Data analysis was performed in MATLAB (R2021b) and the code is available on GitHub (https://github.com/meaghanspedden/stepping_opm_data (accessed on 29 June 2025)). We used the development version of Statistical Parametric Mapping (SPM; https://github.com/spm (accessed on 30 May 2025)) [33] to perform the source imaging of movement-related beta power.

2.5.1. Preprocessing

The OPM data were imported into SPM and resampled to 1000 Hz. The OPM power spectra were then visually inspected for bad channels (i.e., large deviations from median power and/or manufacturer’s noise floor). For participants 1, 2, and 3, respectively, the final number of channels included was 56, 57, and 162 (i.e., after excluding bad channels).
Harmonic models, i.e., homogenous field correction (HFC) or adaptive multipole models (AMMs), were applied to the OPM data for interference suppression [17,34] depending on the number of OPM channels. HFC was applied to data from participant 1 and 2 (number of channels < 120), whereas AMMs were applied to data from participant 3 (number of channels > 120). For AMMs we also used temporal extension (correlation limit 0.98) [17]. HFC models the interference as a spatially constant field and can substantially reduce environmental noise over a broad range of frequencies [16]. AMMs make not only a model of the external interference, but also the fields arising within the head and a third partition of signal that does not conform to either model; this adds further immunity against magnetic sources of interference [17].
The OPM data were high pass filtered at 5 Hz, then low pass filtered at 45 Hz, and finally, notch filtered at 49–51 Hz to remove residual line noise.
Initially, the OPM and EMG data were epoched into single trials (i.e., each step) based on triggers indicating the appearance of the stepping target.

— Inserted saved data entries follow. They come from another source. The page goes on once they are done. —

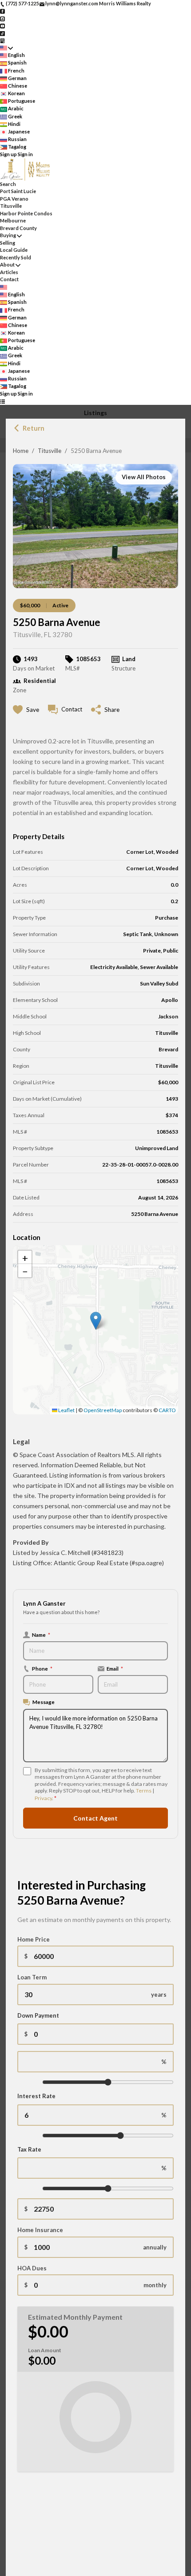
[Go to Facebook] (2, 11)
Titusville (49, 450)
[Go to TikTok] (2, 33)
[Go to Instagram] (2, 18)
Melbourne (13, 220)
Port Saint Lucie (18, 191)
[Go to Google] (2, 40)
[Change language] (6, 48)
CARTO (167, 1410)
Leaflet (66, 1410)
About (7, 264)
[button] (95, 1321)
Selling (7, 243)
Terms (143, 1790)
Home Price (33, 1939)
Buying (8, 235)
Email (115, 1668)
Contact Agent (95, 1818)
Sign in (25, 154)
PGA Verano (14, 199)
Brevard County (18, 228)
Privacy (43, 1798)
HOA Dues (32, 2268)
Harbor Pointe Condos (26, 213)
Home (20, 450)
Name (41, 1634)
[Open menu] (2, 401)
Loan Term (32, 1977)
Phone (42, 1668)
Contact (9, 279)
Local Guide (14, 250)
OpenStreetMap (103, 1410)
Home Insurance (40, 2229)
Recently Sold (15, 257)
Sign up (8, 154)
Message (43, 1702)
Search (8, 184)
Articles (9, 272)
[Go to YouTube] (2, 25)
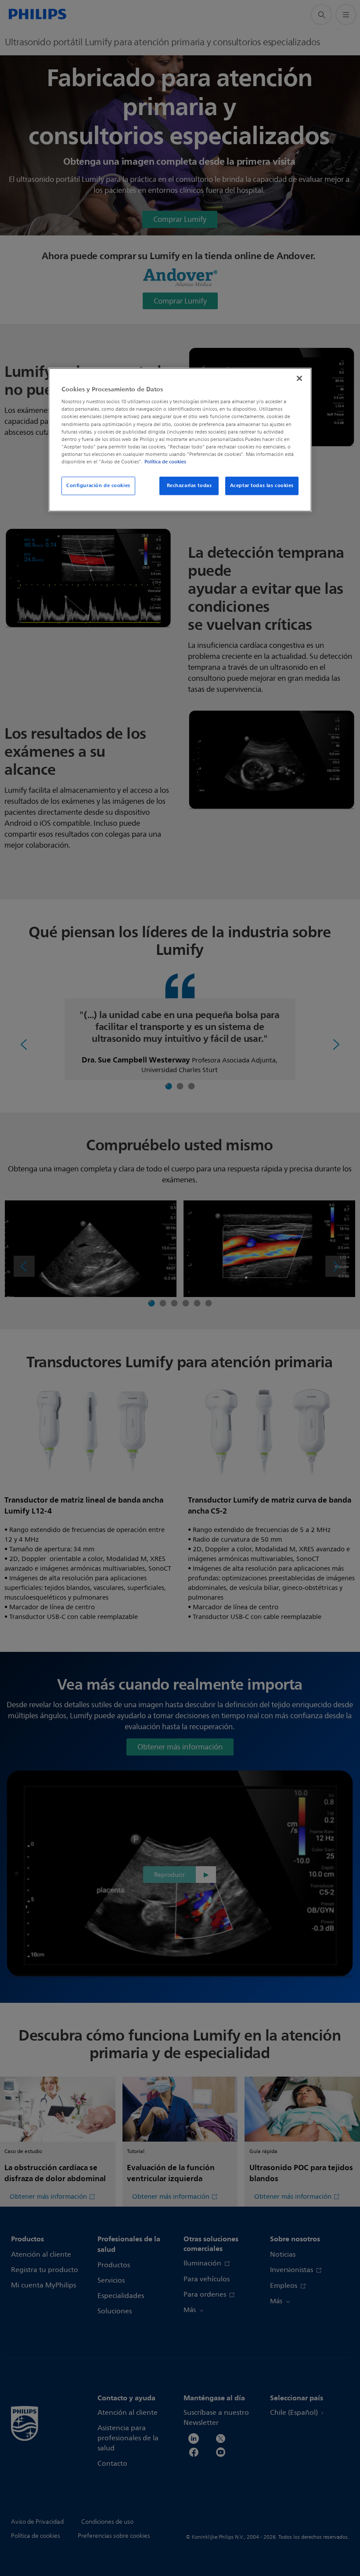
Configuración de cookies (98, 485)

The standing period was defined as −1.9 to −1.4 s before target presentation for all participants. The EMG signals in this interval were visually inspected to confirm that the participants were standing still. The stepping period was defined individually for each participant based on the timing of the first EMG burst, which indicated the swing phase of the step (visual inspection). This period was from 1.5 to 2 s after the go signal for participant 1, from 1.6 to 2.1 s for participant 2, and from 2 to 2.5 s for participant 3. The 500 ms duration was chosen to avoid artifacts related to the heel strike during the stepping period [4].

2.5.2. Source Imaging

We used the DAiSS toolbox for SPM to perform a source analysis of the OPM data during stepping compared with standing, using beamforming [35]. Time windows for standing were −1.9 to −1.4 s before target presentation for all participants. Time windows for stepping differed based on EMG-defined swing phases (see 2.4.1): 1.5–2 s for participant 1, 1.6–2.1 s for participant 2, and 2.0–2.5 s for participant 3 following the go cue.
Beamformer weights were constructed from the pooled covariance for both conditions (stepping and standing; 500 ms windows), i.e., a common filter, for the beta band (15–30 Hz). The source space comprised a 3D grid covering the whole brain volume (bounded by the inner skull) with 10 mm resolution and a single shell volume conductor [36]. Sensor locations and orientations were innately in the MRI space because each scanner cast was constructed from the participant’s MRI. Source orientation was optimized for maximal power [37]. A volumetric beta power image was printed for each trial and condition. Data were transformed into the MNI space in SPM for consistency and ease of interpretation. The transformation was achieved with an affine transformation between fiducials in the native and MNI space. Standing and stepping were compared (within-participant) using a paired t-test in SPM with the contrast standing > stepping. Note that stepping data were pooled over different step lengths (preferred step length ± 5 cm. The resulting images were thresholded using the Random Field Theory correction [38] with a significance level of p < 0.05 and family-wise error correction.
We also present a spectrogram showing time–frequency responses averaged across participants. To construct this, we extracted the source time series from the coordinate with the maximal t-statistic for the standing vs. stepping contrast in each participant.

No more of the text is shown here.